R: É um grande desafio, principalmente em um cenário político tão complicado como o que estamos vivendo no Brasil, com os cortes de verbas, questionamentos e ataques à ciência, desmantelamento da estrutura dos órgãos ambientais... É necessário um planejamento que vise respostas a longo prazo dos impactos, pois somente dessa forma iremos conseguir esclarecer o real impacto desse acidente de modo satisfatório à população.

 

P: Como jornalistas, temos ouvido vários relatos sobre as implicações deste fato a respeito da questão alimentar da população. Seria possível tecer algumas informações que possam orientar as pessoas em termos de: contato com a água; contato com alimentos derivados do mar; pesca de alimentos marítimos; e outros aspectos que por ventura impactariam as rotinas sob os horizontes biológicos dos indivíduos?

R: A questão de saúde e segurança alimentar é uma questão crítica, que deve ser tratada como prioritária e emergencial... Os principais atingidos pelo desastre são os pescadores e marisqueiras que dependem diretamente dos recursos marinhos para consumo ou venda para sobreviver. São essas pessoas que estão em contato direto todos os dias com a água e o sedimento das praias que foram mais afetadas... Elas são as pessoas que devem ser priorizadas para assistência nesse momento crítico.

Seria fácil dar uma orientação para as pessoas (turistas e visitantes) evitarem a visita às áreas mais afetadas pelo óleo, evitar comer os pescados (peixes e mariscos) que vem da região mais afetada... Mas como ficam as pessoas que vivem desse turismo? Que vivem do dinheiro que os turistas deixam nessas comunidades? E os pescadores que continuam comendo esse pescado dessa região?? Tudo isso deve ser levado em consideração. É necessária uma estratégia a nível de governo para lidar com a situação social primeiramente. Como pesquisadores, o nosso papel é avaliar os impactos biológicos e sociais e gerar informação que seja útil à sociedade o mais rápido possível... Porém, até para ter respostas conclusivas, leva tempo. As pesquisas precisam ter planejamento a longo prazo... Porém, quem não pode esperar são pessoas que dependem dessas áreas afetadas para sobreviver, é isso que deve ser priorizado nesse momento, além de medidas que visem a recuperação e conservação dos ambientes que foram diretamente afetados pelo óleo, é claro.

 

P: Que lições podem ser tiradas desses acontecimentos?

R: As lições que podem ser tiradas é de que precisamos abrir os olhos para a maneira como estamos conduzindo a nossa forma de viver... Precisamos investir na proteção e monitoramento da nossa maior riqueza, que são os sistemas naturais e as pessoas do Brasil.

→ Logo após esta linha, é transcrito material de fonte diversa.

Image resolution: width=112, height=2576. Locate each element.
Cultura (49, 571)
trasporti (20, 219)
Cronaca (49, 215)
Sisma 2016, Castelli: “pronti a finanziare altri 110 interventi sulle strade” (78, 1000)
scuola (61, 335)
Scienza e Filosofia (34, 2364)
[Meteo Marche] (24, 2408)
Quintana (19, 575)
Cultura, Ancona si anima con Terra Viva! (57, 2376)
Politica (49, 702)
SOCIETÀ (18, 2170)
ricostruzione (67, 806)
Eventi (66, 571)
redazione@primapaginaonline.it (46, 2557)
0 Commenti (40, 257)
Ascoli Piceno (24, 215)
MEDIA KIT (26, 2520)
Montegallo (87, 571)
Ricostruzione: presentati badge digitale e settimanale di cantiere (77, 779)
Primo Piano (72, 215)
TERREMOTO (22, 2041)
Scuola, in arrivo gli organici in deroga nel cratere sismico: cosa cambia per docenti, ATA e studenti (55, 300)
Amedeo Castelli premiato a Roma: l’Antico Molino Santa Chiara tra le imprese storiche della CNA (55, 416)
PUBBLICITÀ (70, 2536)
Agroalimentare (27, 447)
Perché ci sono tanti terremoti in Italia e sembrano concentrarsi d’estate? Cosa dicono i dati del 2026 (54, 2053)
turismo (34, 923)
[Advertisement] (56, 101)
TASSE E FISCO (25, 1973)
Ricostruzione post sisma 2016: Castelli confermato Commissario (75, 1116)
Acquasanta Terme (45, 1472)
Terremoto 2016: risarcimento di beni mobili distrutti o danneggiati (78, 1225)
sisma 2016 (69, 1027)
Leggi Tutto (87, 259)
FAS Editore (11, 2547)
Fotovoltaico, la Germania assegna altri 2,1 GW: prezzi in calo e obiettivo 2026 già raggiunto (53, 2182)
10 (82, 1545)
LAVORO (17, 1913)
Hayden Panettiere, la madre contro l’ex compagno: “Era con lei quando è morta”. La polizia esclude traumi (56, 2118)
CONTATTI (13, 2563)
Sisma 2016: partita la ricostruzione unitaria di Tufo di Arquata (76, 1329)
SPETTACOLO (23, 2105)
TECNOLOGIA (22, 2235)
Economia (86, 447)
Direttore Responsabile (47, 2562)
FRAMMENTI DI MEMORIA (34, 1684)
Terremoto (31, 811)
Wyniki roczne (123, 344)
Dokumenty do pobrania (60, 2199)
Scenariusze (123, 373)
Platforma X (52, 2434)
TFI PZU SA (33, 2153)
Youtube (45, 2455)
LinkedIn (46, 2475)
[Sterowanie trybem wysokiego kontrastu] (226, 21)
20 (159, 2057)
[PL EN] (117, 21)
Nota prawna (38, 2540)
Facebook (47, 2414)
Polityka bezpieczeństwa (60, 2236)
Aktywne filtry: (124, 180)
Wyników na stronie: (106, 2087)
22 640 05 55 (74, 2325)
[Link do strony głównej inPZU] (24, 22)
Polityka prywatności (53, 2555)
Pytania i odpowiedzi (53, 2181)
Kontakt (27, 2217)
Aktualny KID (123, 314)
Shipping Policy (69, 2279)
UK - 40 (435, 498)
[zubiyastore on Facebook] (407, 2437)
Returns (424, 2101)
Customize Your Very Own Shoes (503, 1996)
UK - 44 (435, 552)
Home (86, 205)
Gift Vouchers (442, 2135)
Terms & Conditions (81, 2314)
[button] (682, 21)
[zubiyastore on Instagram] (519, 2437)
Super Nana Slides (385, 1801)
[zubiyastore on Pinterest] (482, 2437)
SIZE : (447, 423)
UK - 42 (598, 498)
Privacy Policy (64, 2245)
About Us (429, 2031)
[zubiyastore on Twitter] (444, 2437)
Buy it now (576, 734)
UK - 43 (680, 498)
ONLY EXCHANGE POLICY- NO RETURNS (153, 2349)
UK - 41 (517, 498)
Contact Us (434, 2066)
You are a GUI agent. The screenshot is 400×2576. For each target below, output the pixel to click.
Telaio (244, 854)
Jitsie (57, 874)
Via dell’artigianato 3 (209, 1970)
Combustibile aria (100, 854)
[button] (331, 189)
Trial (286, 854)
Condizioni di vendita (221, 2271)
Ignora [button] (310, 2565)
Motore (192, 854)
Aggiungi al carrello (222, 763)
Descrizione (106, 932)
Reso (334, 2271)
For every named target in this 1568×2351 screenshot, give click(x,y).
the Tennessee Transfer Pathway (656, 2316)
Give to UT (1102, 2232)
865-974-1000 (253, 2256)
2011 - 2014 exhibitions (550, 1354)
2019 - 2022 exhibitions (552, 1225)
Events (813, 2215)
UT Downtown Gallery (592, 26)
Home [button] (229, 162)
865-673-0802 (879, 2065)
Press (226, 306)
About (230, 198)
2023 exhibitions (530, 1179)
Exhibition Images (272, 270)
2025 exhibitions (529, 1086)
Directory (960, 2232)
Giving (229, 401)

Ações de monitoramento e planejamento ambiental são urgentes e necessárias para evitar que um desastre como esse volte a ocorrer... O mar é um ambiente que precisa ser melhor cuidado e lidado com muita atenção... Ainda é um sistema muito pouco conhecido... Esse desastre tem que ser usado para chamar atenção da sociedade para a importância dos oceanos para a saúde, qualidade de vida das pessoas e das espécies, além das questões sociais do Brasil.

 

P: O Brasil estaria preparado em termos de tecnologias para pesquisar as causas deste desastre?

R: As causas desse acidente tratam de questões de investigação criminal, e as ferramentas de pesquisas, usando sensoriamento remoto e modelagem espacial matemática, já estão disponíveis e sendo utilizadas para auxiliar essas investigações... Porém, por se tratar de um território de águas internacionais, o problema é muito mais complexo e vai precisar de cooperação de outros países.